MHI Begins Talks with Oshima Shipbuilding Regarding Utilization Plan for Koyagi Plant at Nagasaki Shipyard & Machinery Works

Tokyo, December 18, 2019 − Mitsubishi Heavy Industries, Ltd. (MHI) has agreed to begin formal discussions with Oshima Shipbuilding Co., Ltd., regarding future plans for the utilization of Koyagi Plant at Nagasaki Shipyard & Machinery Works, including the transfer of the new shipbuilding area at the Plant. The plan is aimed at benefiting both companies and the local community in the spirit of the close and cooperative relationship MHI Group has held over many years with Nagasaki-headquartered Oshima Shipbuilding through the exchange of personnel and technology.

      Koyagi Plant was established in 1972 as a dedicated facility to build large tankers (very large crude carriers, or VLCCs), aimed at expanding the shipbuilding operations of the main plant in Nagasaki Shipyard's Tategami Area ("Tategami Plant"), and enabling mass production.
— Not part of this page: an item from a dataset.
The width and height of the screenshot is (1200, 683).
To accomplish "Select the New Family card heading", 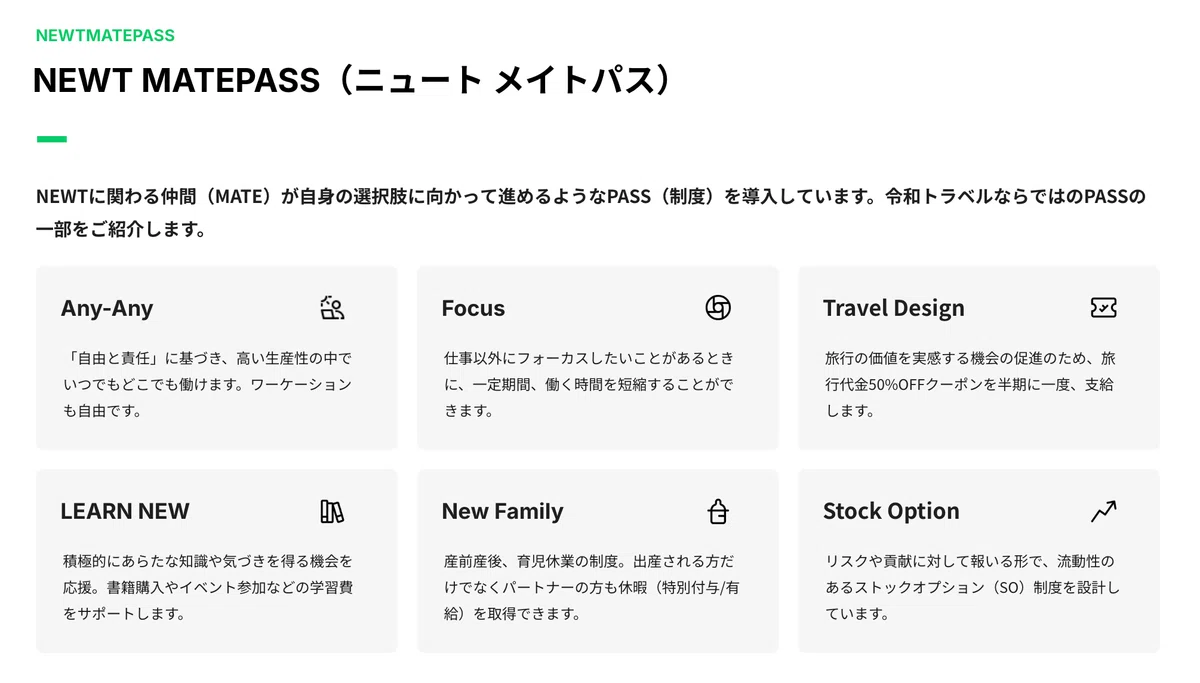I will (x=503, y=511).
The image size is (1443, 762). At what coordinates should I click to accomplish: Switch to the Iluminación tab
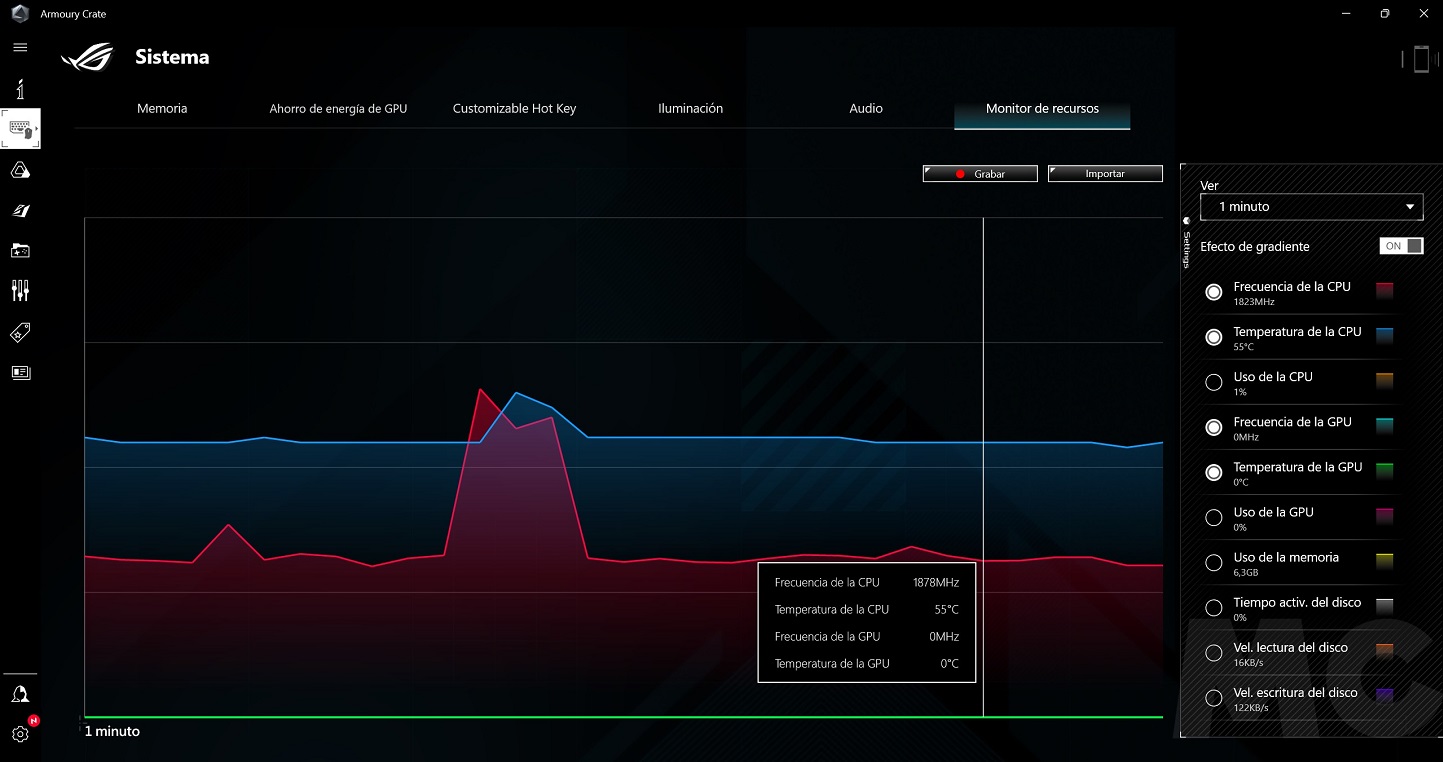pyautogui.click(x=690, y=109)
Later, amid the sharp downturn in shipbuilding that followed the second oil crisis (1979) and the subsequent period of boom and bust in ship demand, as well as the rise in competition from South Korea, China, and rival domestic firms, MHI shifted from the construction of tankers to bulk carriers and container vessels, and in recent years has concentrated on continuous construction of gas carriers such as LPG and LNG carriers and took the measures to improve and strengthen the business as much as possible, including capital investments to improve productivity, organizational streamlining, and structural reforms. As the result, the plant has continued operating as MHI's main facility for large ships for more than 40 years, however, considering the long-term market conditions for gas carriers and other vessels, and the competitive environment, MHI reached the conclusion that additional fundamental measures were necessary, including reconsidering the future of Koyagi Plant.

      At the same time, since there are many companies involved in the shipbuilding business in Nagasaki Prefecture, and the impact on the local community is substantial, MHI Group is pursuing measures to strengthen Tategami Plant's shipbuilding business, and recognizing that an effective utilization plan for the facilities at Koyagi Plant will be essential, MHI has held discussions with Oshima Shipbuilding that led to the current agreement.

      Going forward, MHI Group will continue to maintain its relative advantage, and by concentrating resources on ships for which it can provide added value, will continue to develop its shipbuilding business. To achieve this, MHI plans to pursue a range of measures, including strengthening engineering capabilities, developing cutting-edge technologies and differentiated equipment, diversifying its business model (technology licensing and support for gas carriers and other vessels, expansion of the repair business), and modernization of facilities at Tategami Plant and Shimonoseki Shipyard & Machinery Works. In addition, through the project to establish Nagasaki as a center for cruise ship maintenance, repair, and operation (MRO) being conducted in cooperation with the Ministry of Land, Infrastructure, Transport and Tourism (MLIT), Nagasaki Prefecture, and the city of Nagasaki, MHI will also pursue measures to repair and construct cruise ships, further contributing to the development of the local community.